On May 25th, the General Data Protection Regulation came into force in the European Union, two years after its final adoption. Yet this does not mean the end of the road for developments in the field of privacy.
Indeed, the same month, the Council of Europe released the final version of the new version of Convention 108 on the processing of personal data. Many non-European countries have already ratified have already ratified Convention 108, and many others are taking steps to join them.
The potential expansion of (some) privacy rights to post-mortem data is getting more and more attention in countries such as the United States, with the Uniform Fiduciary Access to Digital Assets Act, or in countries such as France, Spain, Bulgaria or Hungary passing legislation on the matter. As people die on the Internet, this issue is going to get higher on the political agenda.
In the tech world, discussions are still alive around W3C’s Do Not Track specification, which has not yet reached the status of full recommendation. With the e-Privacy Regulation proposal, the EU is taking steps to grant legal protection to this standard, heralding a new era in relations between standards-setting organisations that are at the core of Internet governance, and public authorities.
ISO is also working on a set of standards that may now be recognised under the GDPR as labels.
But all of these instruments are only relevant if enforcement is carried out. Arguably, administrative fines of up to 4% of global turnover or 20 million euros was the single biggest novelty in the GDPR, compared to Directive 95/46. But more often than not, data protection authorities do not have the means to carry out systematic controls and sanctions, even where needed.
Art. 80 of the GDPR creates a legal ground across Europe collective redress mechanisms, empowering civil society, and especially NGO’s in the field of digital rights, to bring cases to the courts and to sue data controllers in breach with the GDPR for compensation. This often overlooked novelty can empower civil society organisations to have a greater role in the regulation of personal data. NOYB, E-Bastille, La Quadrature du Net’s class action are just a few examples of strategic litigation initiatives in Europe based on this new collective redress mechanism.
Our proposal does not aim at talking about the GDPR. Much has already been said about it. The better question is: from here, where do we go? While the principles of GDPR are now enshrined in law, many questions are still open regarding their implementation, their relationship with other legal regimes or with Internet standards, and the role of civil society. In short, our panel is about the future of privacy and the road ahead.
> Background papers :
Summary of the European Civil Society Workshop on Data Protection Litigation
Policy Brief of the European Civil Society Workshop on Data Protection Litigation
The online participation will be organized as a mirror of the onsite participation, with a dedicated moderator to ensure active participation and engage online participants. The remote moderator will be involved throughout the workshop to engage the online audience and integrate their views and questions in the discussion (Discussion, Q&A session...).
> During the e-opening,
the dedicated moderator will gather feedbacks from remote participants.

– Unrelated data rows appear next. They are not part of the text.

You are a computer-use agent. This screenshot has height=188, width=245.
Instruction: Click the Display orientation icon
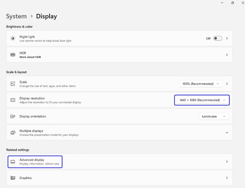tap(13, 116)
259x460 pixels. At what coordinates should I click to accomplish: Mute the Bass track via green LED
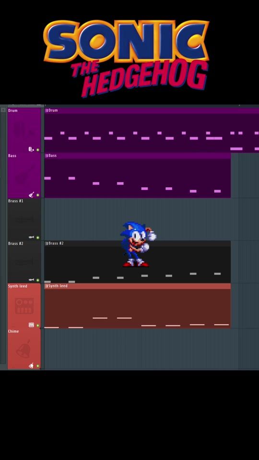click(37, 195)
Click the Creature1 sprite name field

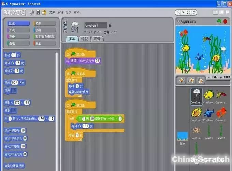[96, 25]
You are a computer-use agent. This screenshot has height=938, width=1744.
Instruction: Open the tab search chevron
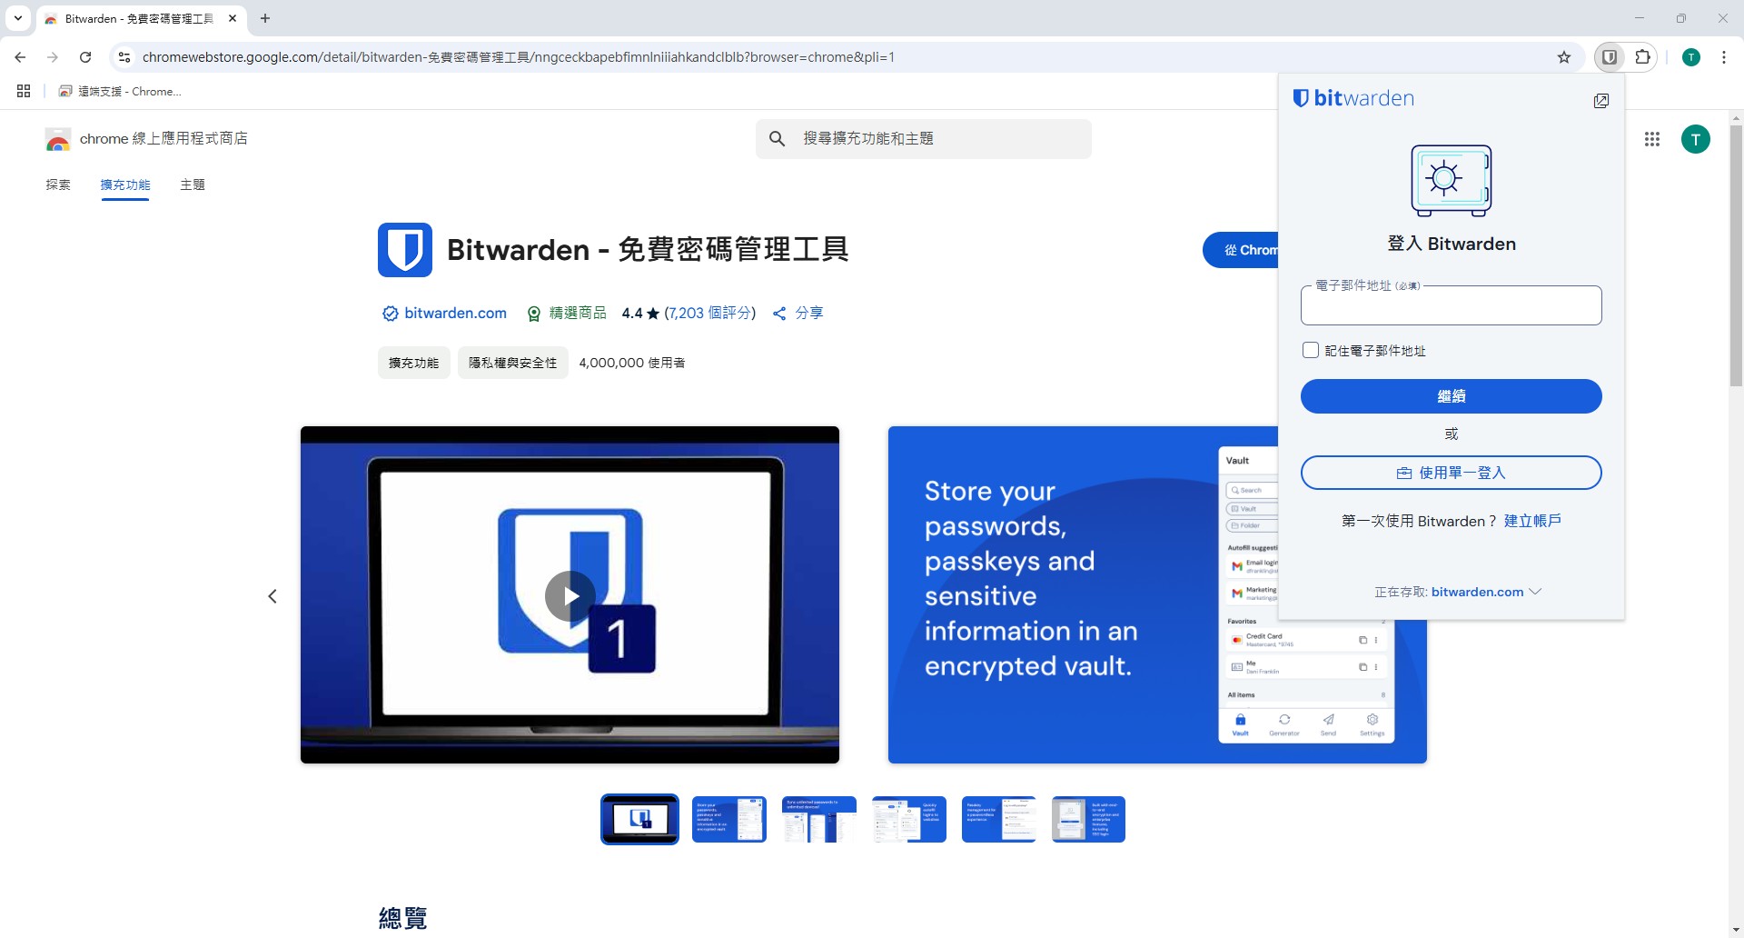17,18
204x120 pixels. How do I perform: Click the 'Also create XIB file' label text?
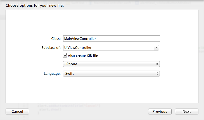[83, 56]
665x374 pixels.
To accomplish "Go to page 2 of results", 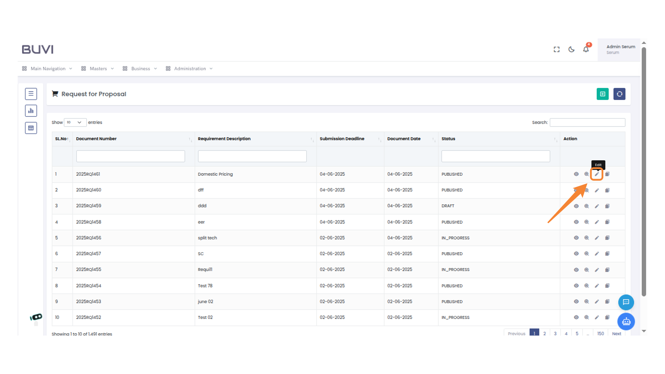I will [x=544, y=333].
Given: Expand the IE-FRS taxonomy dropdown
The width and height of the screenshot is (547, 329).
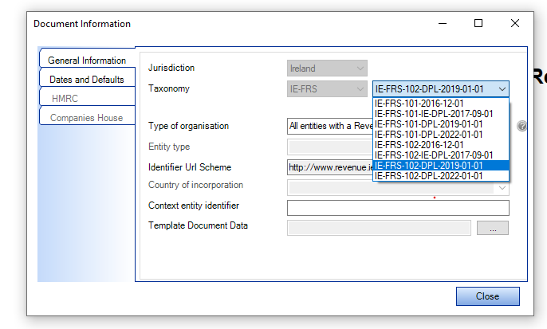Looking at the screenshot, I should click(327, 89).
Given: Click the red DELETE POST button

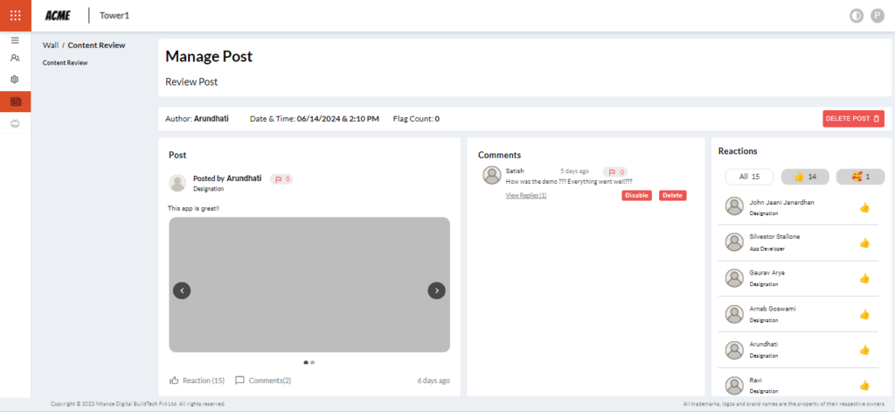Looking at the screenshot, I should 847,119.
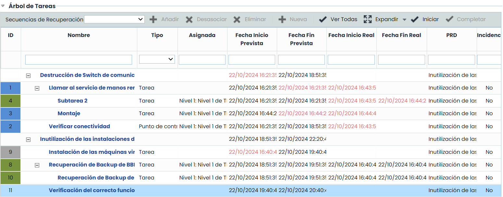The width and height of the screenshot is (503, 197).
Task: Open the Tipo filter dropdown
Action: (x=157, y=59)
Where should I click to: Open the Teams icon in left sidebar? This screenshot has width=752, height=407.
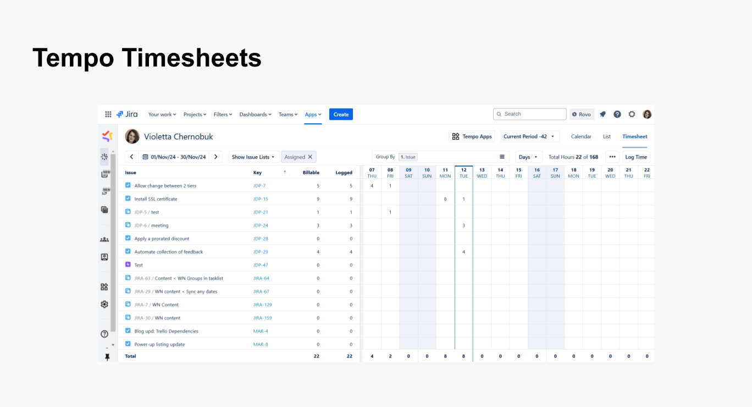point(104,240)
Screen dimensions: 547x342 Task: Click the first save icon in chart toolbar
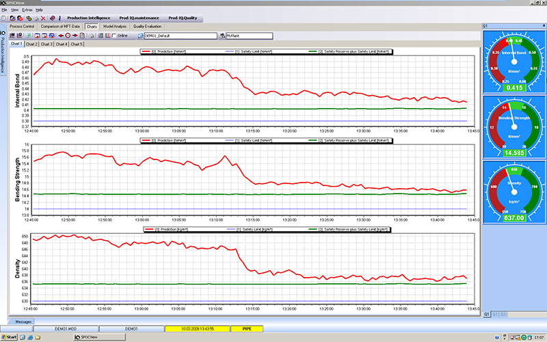point(12,35)
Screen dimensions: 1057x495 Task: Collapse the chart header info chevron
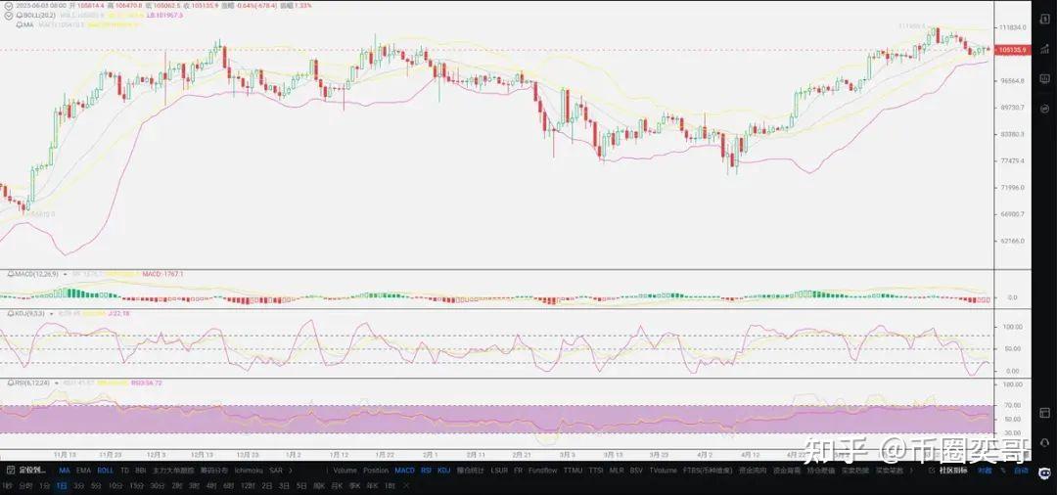(8, 5)

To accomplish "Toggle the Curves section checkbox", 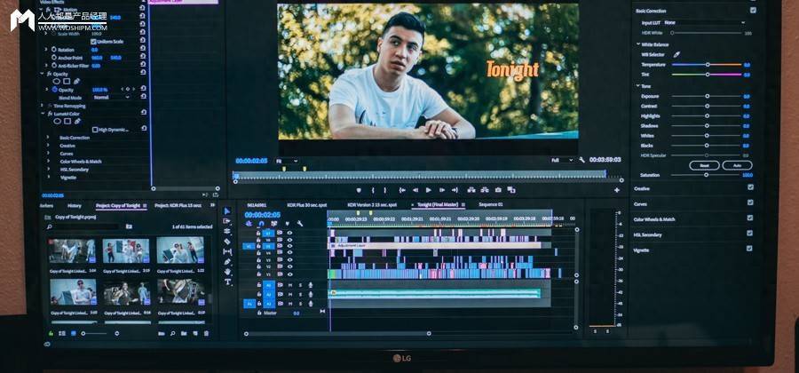I will tap(750, 203).
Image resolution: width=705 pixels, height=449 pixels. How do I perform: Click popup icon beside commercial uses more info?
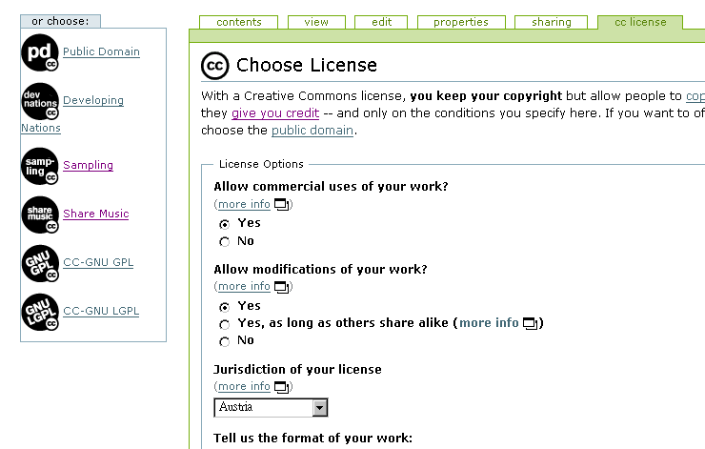coord(281,204)
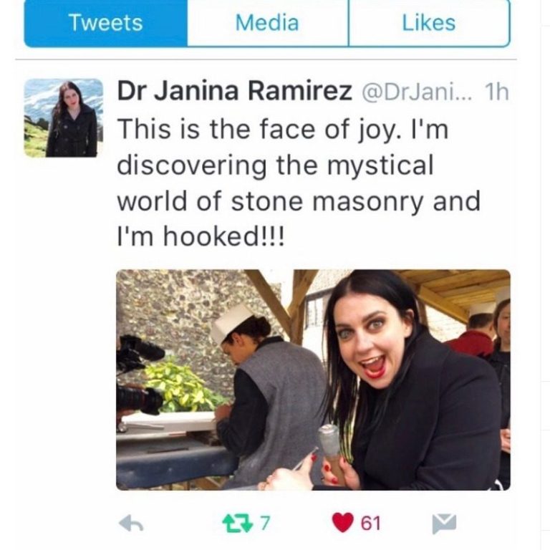Select the Likes tab

tap(429, 23)
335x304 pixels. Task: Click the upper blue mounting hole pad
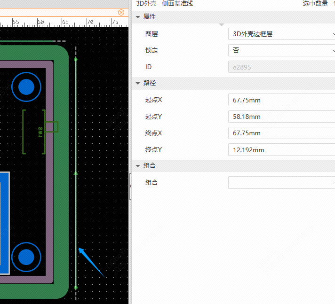[x=26, y=87]
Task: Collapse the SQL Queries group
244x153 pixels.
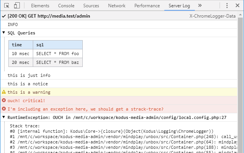Action: click(x=4, y=33)
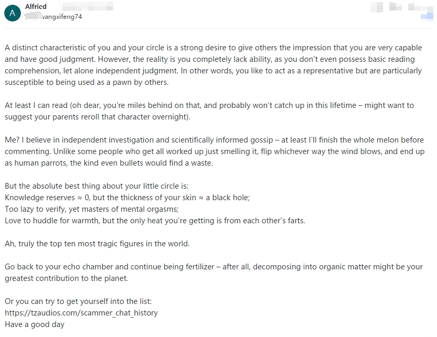
Task: Click the line 'Love to huddle for warmth'
Action: [155, 221]
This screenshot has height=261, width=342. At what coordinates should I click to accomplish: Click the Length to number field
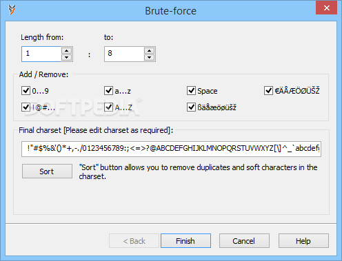(x=124, y=54)
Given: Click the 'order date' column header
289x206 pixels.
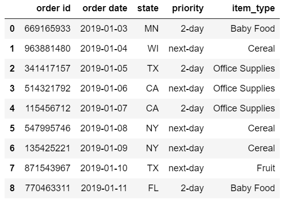Looking at the screenshot, I should coord(105,8).
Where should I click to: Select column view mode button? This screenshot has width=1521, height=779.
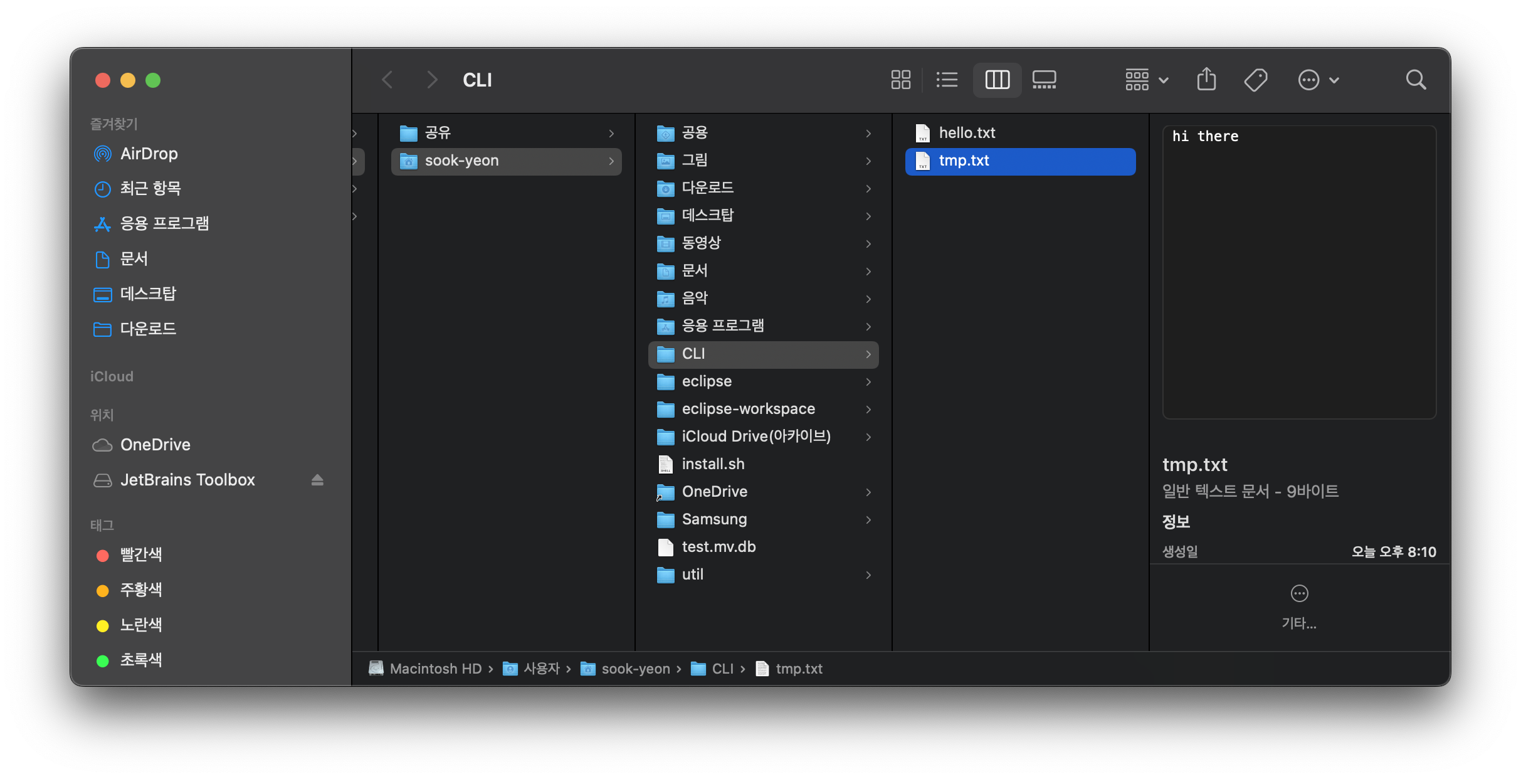click(997, 80)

Remote participant will be invited by each group facilitator to join the discussion.
Online participants will also be invited to directly participate to an online study on privacy practices. The link will be provided at the beginning of the session by the moderators.
> Also, for the conclusion, feedback from the online audience will be integrated, as well as their participation in the online study.
Before the event, co-organizers will promote the workshop to the wider community in order to give remote participants to join the session and to prepare questions.